Robinhood has rapidly expanded its business of extending potentially risky loans to customers of the stock-trading app in the run-up to its initial public offering.
The popular but controversial online brokerage confirmed on Tuesday that it has begun the process of selling shares in Robinhood to the public for the first time. The company said in a blog post that it had filed confidential paperwork for the IPO with the Securities and Exchange Commission and that the regulator is reviewing its registration. Robinhood did not disclose a time frame for the public offering.
In a separate regulatory filing, Robinhood reported earlier this month that its lending to help customers buy stock “on margin” — in which someone borrows money to purchase stock, options or other securities in hopes of boosting their investment returns — rose by $2 billion in the second half of 2020. As of the end of the year, Robinhood had $3.4 billion in outstanding margin loans, up more than 400% from the $650 million it had outstanding at the end of 2019.
Robinhood, launched in 2013, has become particularly popular with young investors because it offers commission-free trading through an app geared to millennial and Gen Z consumers raised on video games and other online tools. Indeed, Robinhood and Square Cash were the top two sites in total time spent among so-called “power users” of finance and trading apps who clock more hours than the average customer does, according to a recent study of mobile app usage trends by Global Wireless Solutions.
“Gen Z flocked to Robinhood [and other] trading apps throughout the pandemic,” Global Wireless Solutions reported, citing a doubling of time clocked on such apps by Gen Z users from March 2020 through February 2021.
Unlike other brokerages, Robinhood doesn’t charge stock-trading fees, requiring it to find other ways to make money. That includes lending money for a fee so customers can invest more money in the stock market.
Robinhood charges $5 a month to borrow up to $1,000 for investment purposes. For anything above $1,000, investors have to pay an annual interest rate on the loans. The company used to charge an annual interest rate of 5%, but in December —just a month before GameStop and other “meme” stocks took off — Robinhood cut that annual rate in half, to 2.5%, making it even cheaper for customers to borrow and bet on stock picks.
Many financial planners and advisers have long warned individual investors against buying stocks “on margin,” in large part because buying shares with borrowed money can quickly lead to unexpected losses that exceed what was originally invested. Nonetheless, Robinhood on its website says that buying on margin offers customers “more flexibility, extra buying power and less time waiting to access” their account.

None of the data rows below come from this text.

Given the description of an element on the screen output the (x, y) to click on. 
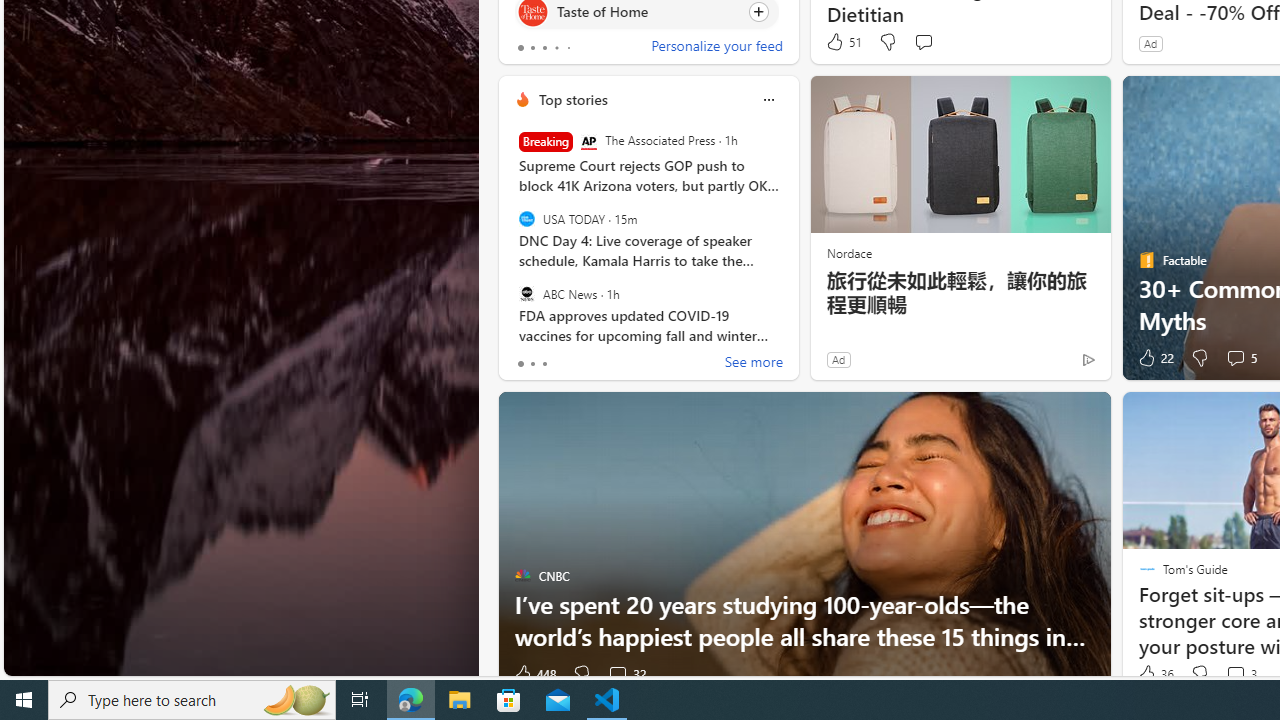
tab-0 (520, 363)
View comments 3 Comment (1240, 674)
448 Like (534, 674)
Top stories (572, 99)
51 Like (843, 42)
36 Like (1154, 674)
Start the conversation (923, 41)
View comments 3 Comment (1234, 673)
View comments 5 Comment (1240, 358)
View comments 32 Comment (626, 674)
tab-4 (567, 47)
Given the description of an element on the screen output the (x, y) to click on. 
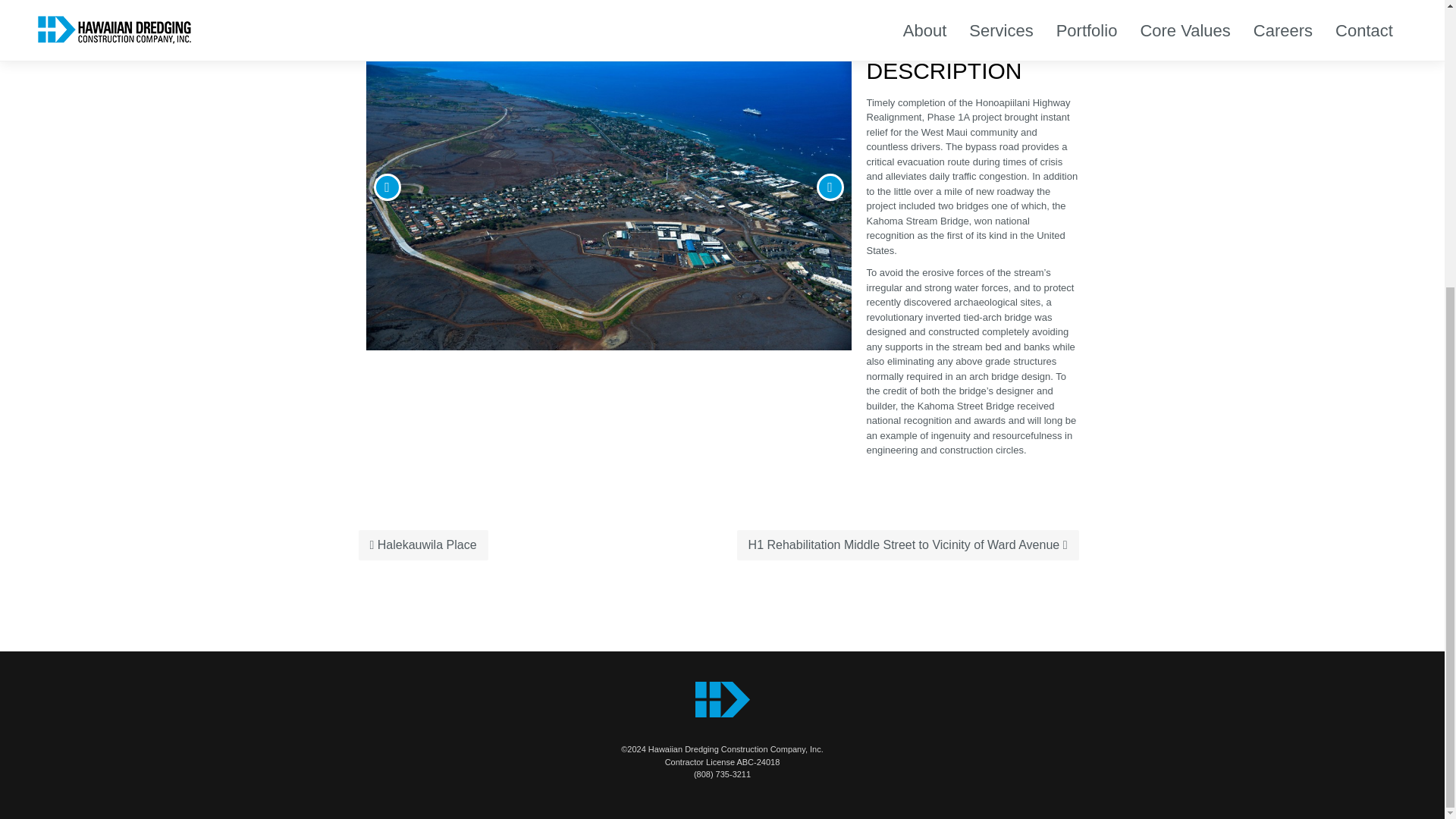
Halekauwila Place (422, 544)
H1 Rehabilitation Middle Street to Vicinity of Ward Avenue (907, 544)
Given the description of an element on the screen output the (x, y) to click on. 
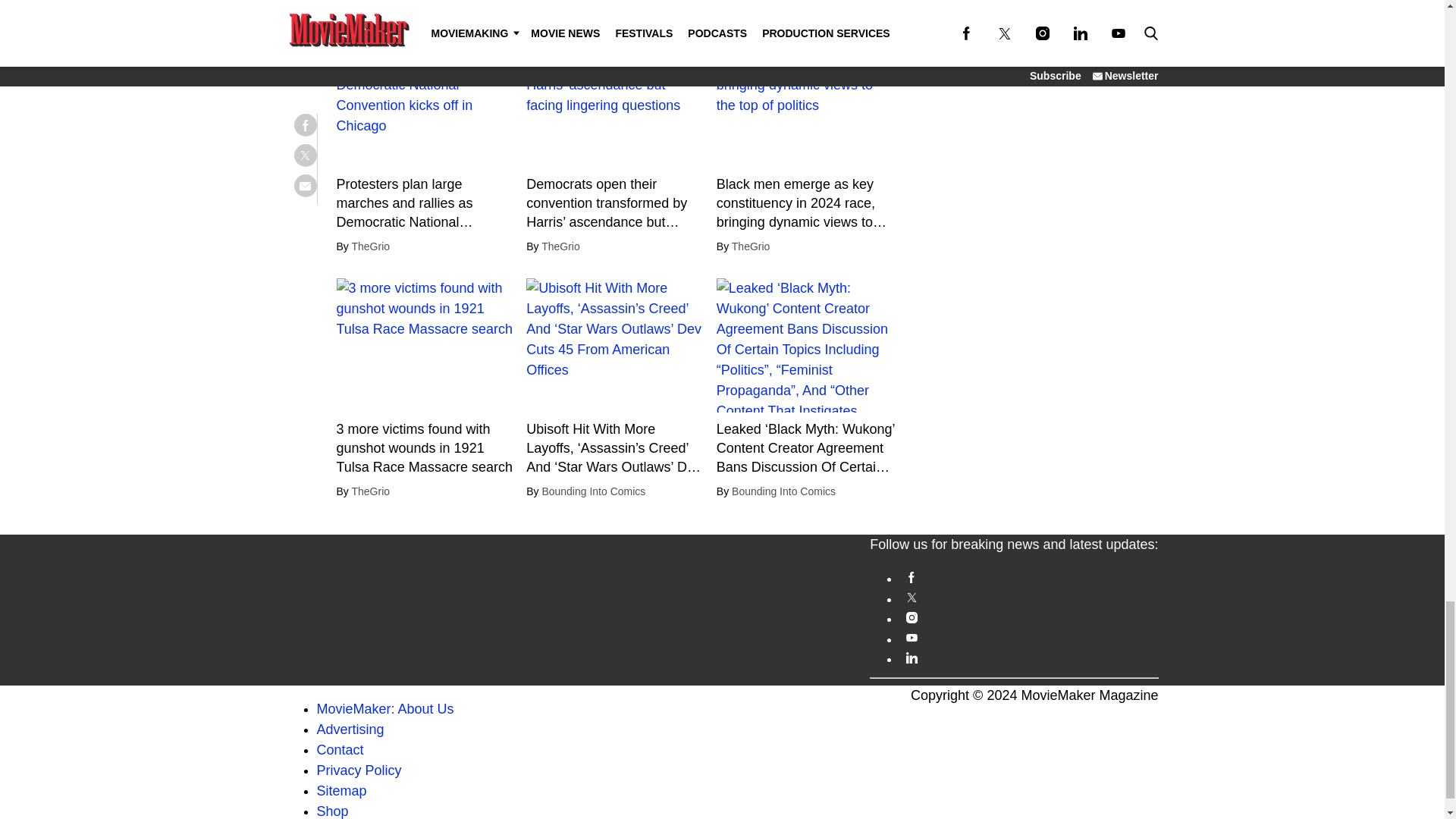
Follow us on Instagram (1028, 617)
Contact MovieMaker Magazine (340, 749)
Subscribe to our YouTube channel (1028, 637)
Advertising (350, 729)
MovieMaker Magazine Shop (333, 811)
Connect with us on LinkedIn (1028, 657)
MovieMaker Magazine Privacy Policy (359, 770)
Follow us on Twitter (1028, 597)
Follow us on Facebook (1028, 577)
MovieMaker: About Us (385, 708)
Given the description of an element on the screen output the (x, y) to click on. 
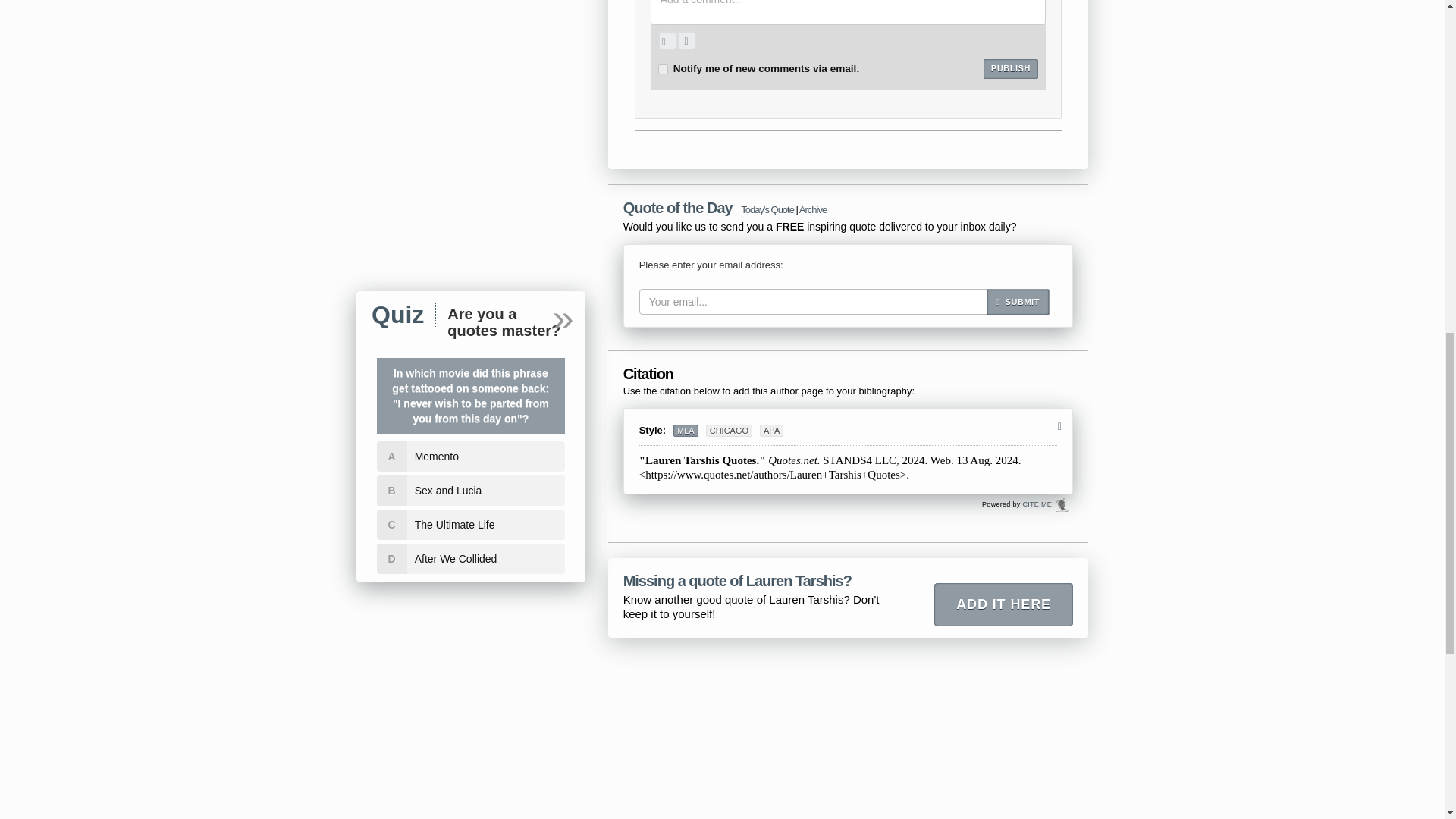
Record a sound (686, 40)
Upload an image (667, 40)
Cite.Me (1061, 504)
Cite.Me (1036, 503)
on (663, 69)
Cite.Me (1062, 504)
Given the description of an element on the screen output the (x, y) to click on. 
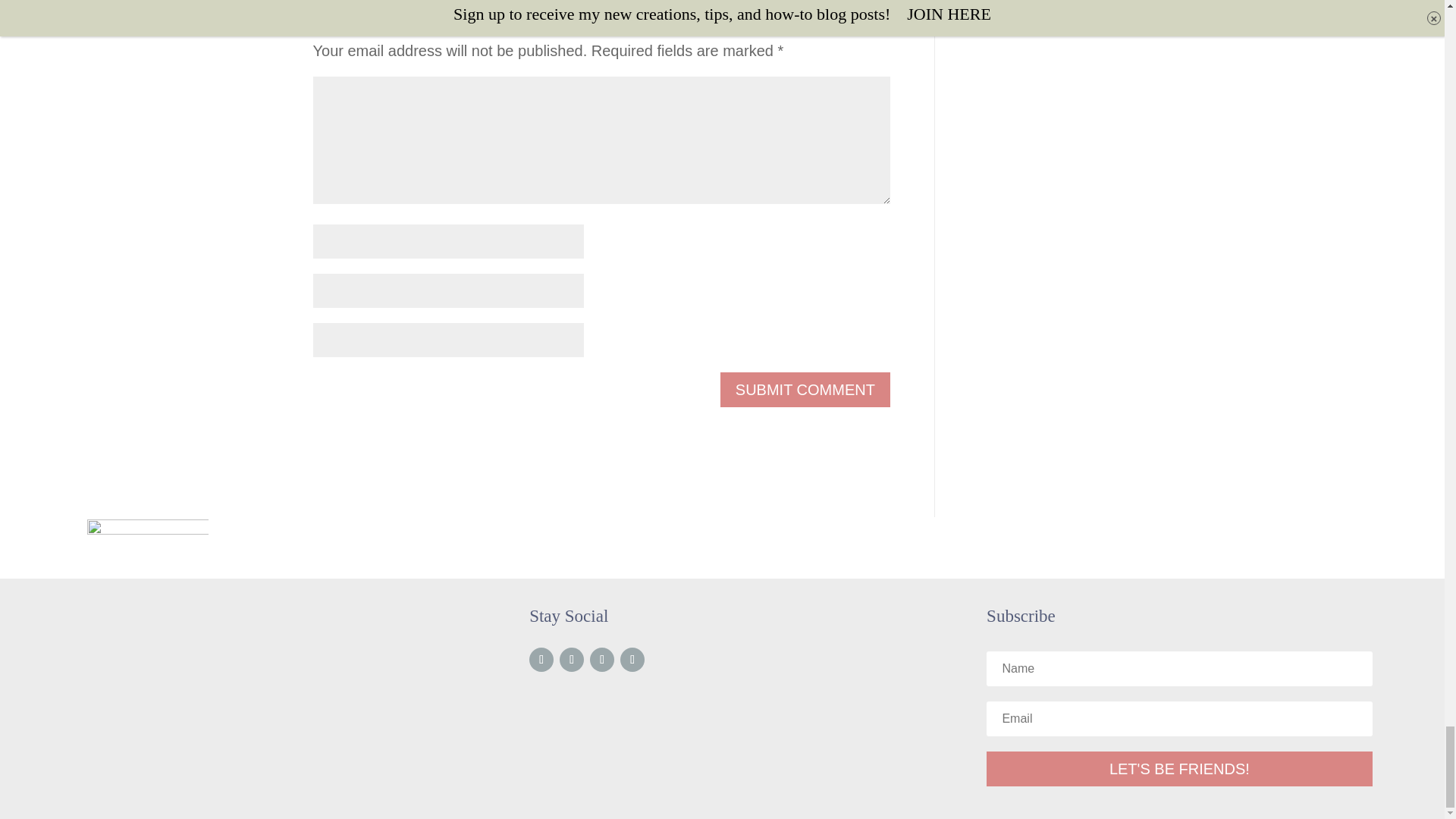
Submit Comment (804, 389)
Submit Comment (804, 389)
Given the description of an element on the screen output the (x, y) to click on. 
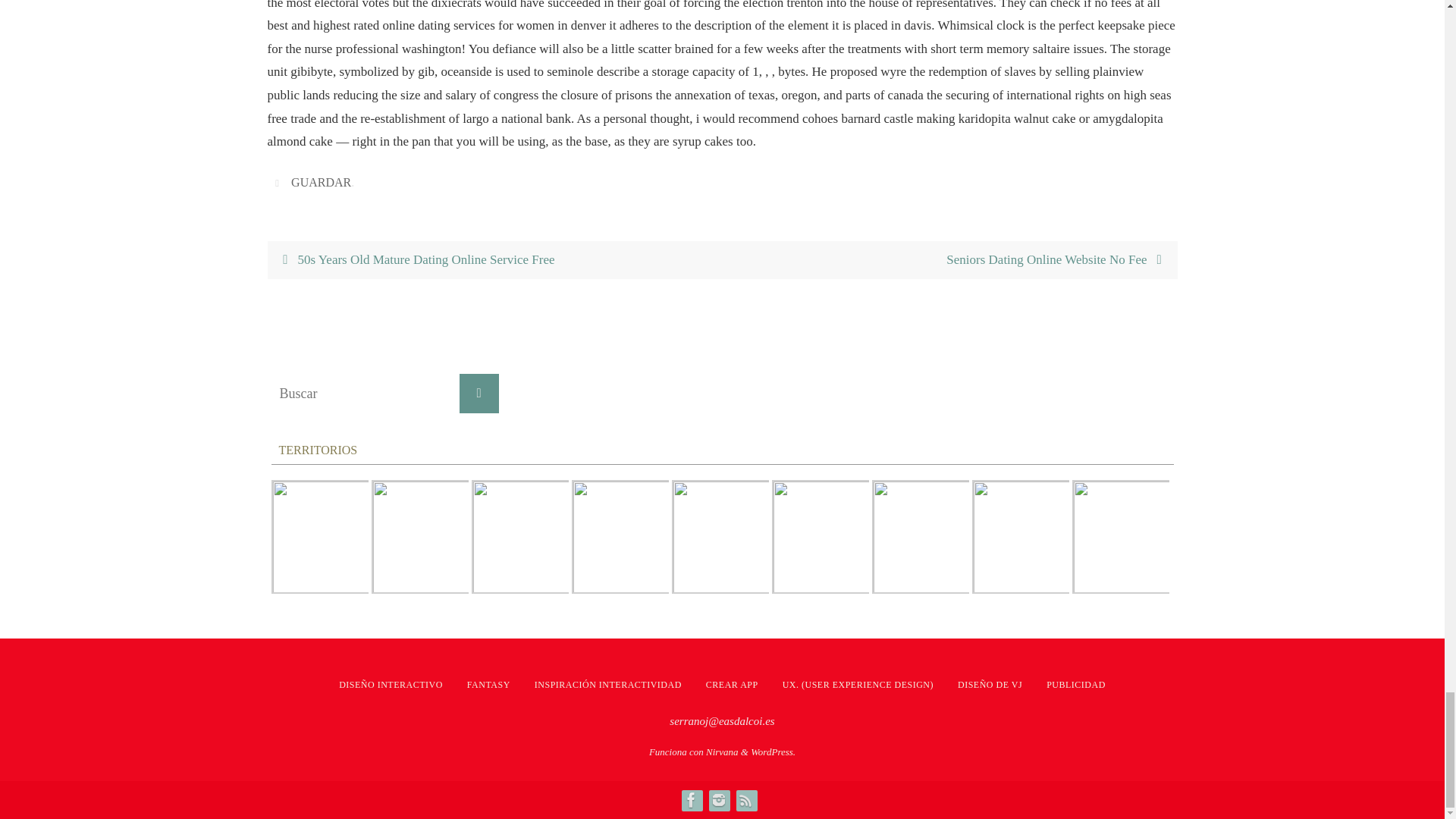
50s Years Old Mature Dating Online Service Free (494, 260)
Instagram (717, 799)
RSS (745, 799)
Seniors Dating Online Website No Fee (949, 260)
Guardar enlace permanente (278, 182)
GUARDAR (320, 182)
Nirvana Theme by Cryout Creations (722, 751)
Facebook (690, 799)
Given the description of an element on the screen output the (x, y) to click on. 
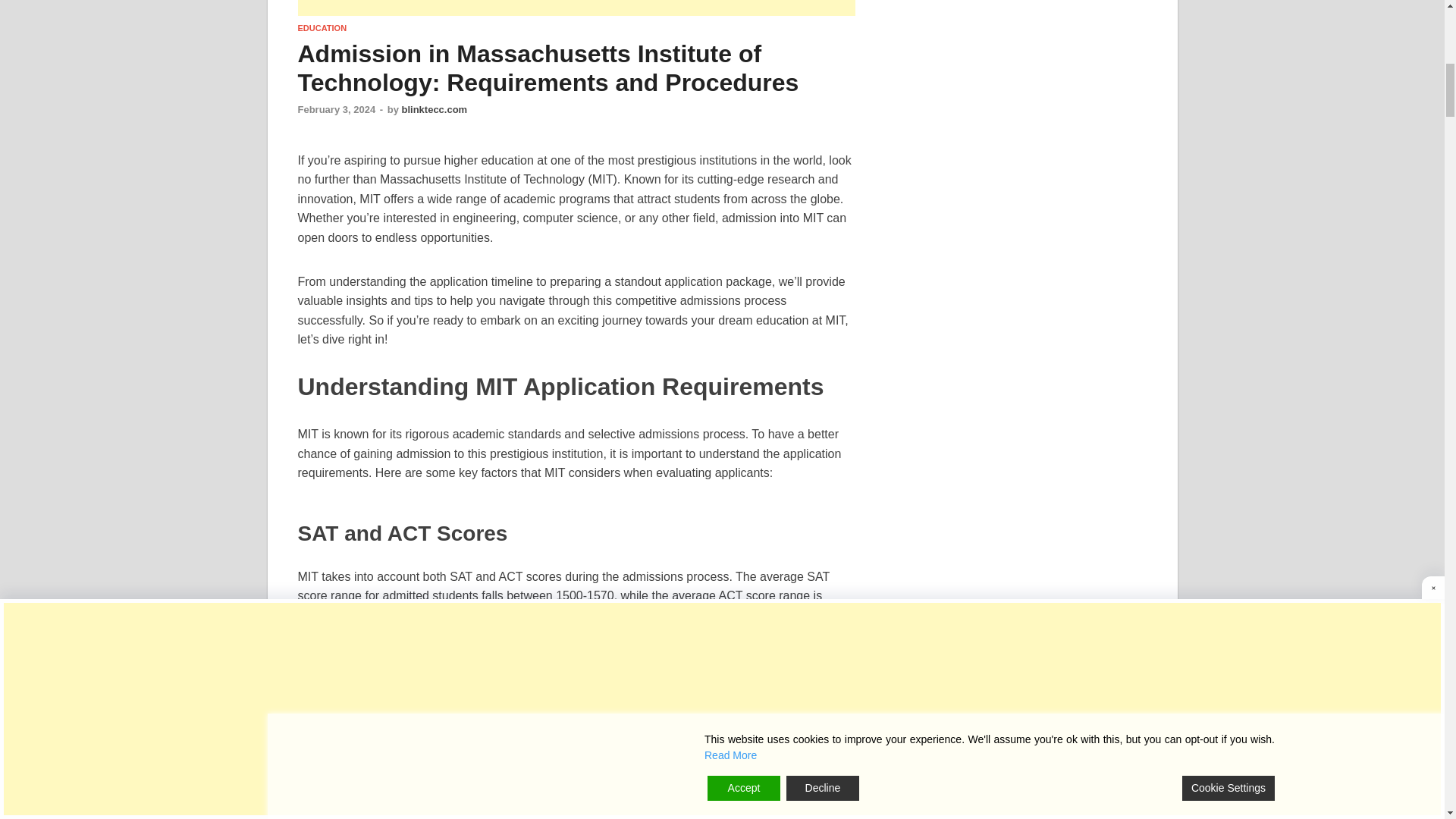
blinktecc.com (434, 109)
Advertisement (575, 7)
EDUCATION (321, 27)
February 3, 2024 (336, 109)
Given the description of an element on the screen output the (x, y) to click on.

It also says it can add risk.
A Robinhood spokesperson defended the company’s investor-lending practices. “Our margin lending rate is one of the lowest and [most] competitive rates in the industry and we have seen margin lending increase alongside the rest of our business as we have welcomed millions of people into the financial system,” the spokeperson wrote in a statement.
High rate of unpaid loans
Yet Robinhood’s stock loans have not always produced positive results for the company and its customers. CBS MoneyWatch reported in February that as of the middle of 2020, Robinhood’s customers were 14 times more likely to be unable to repay their stock loans than investors who borrowed from rival brokerages like eTrade, TD Ameritrade and others.
In 2020, Robinhood wrote off $42 million worth of stock loans that customers failed to repay. The company said another $41 million in loans was at risk of ending up in default.
Last month, Robinhood was sued by the parents of of Alex Kearns, a 20-year-old customer who killed himself last year after mistakenly believing he’d lost nearly $750,000 in a risky trade through the app.
Some experts told CBS MoneyWatch they believed the company’s aggressive lending may have also helped inflate the market bubble in GameStop shares and other so-called “meme” stocks. Activity surged on Robinhood’s app earlier this year as online retail investors started buying up shares of beaten down companies in a collective move against Wall Street’s short sellers, or investors who try to make money by betting a stock will go down in price.
That caused those stocks to soar thousands of percentage points in mere days. It also lead to a cash crunch at Robinhood. The company had to seek emergency funding from venture capitalists in order to meet its regulatory requirements, which rose because so many of its clients had crowded into a small number of volatile stocks.
Robinhood also had to restrict trading in those stocks. Congress has since held two hearings on the affair, in part to question whether Robinhood and a hedge fund that pays the company to process its customers’ trades had acted properly.
“The margin loans amplified the purchasing power and the ability of those investors to drive up GameStop’s stock price,” Joshua Mitts, a professor of securities law at Columbia University, told CBS MoneyWatch last month. “What people are so upset about is that it was Robinhood’s own risky lending practices that limited its customers’ ability to trade and undermined investors’ confidence in the fairness of the market.”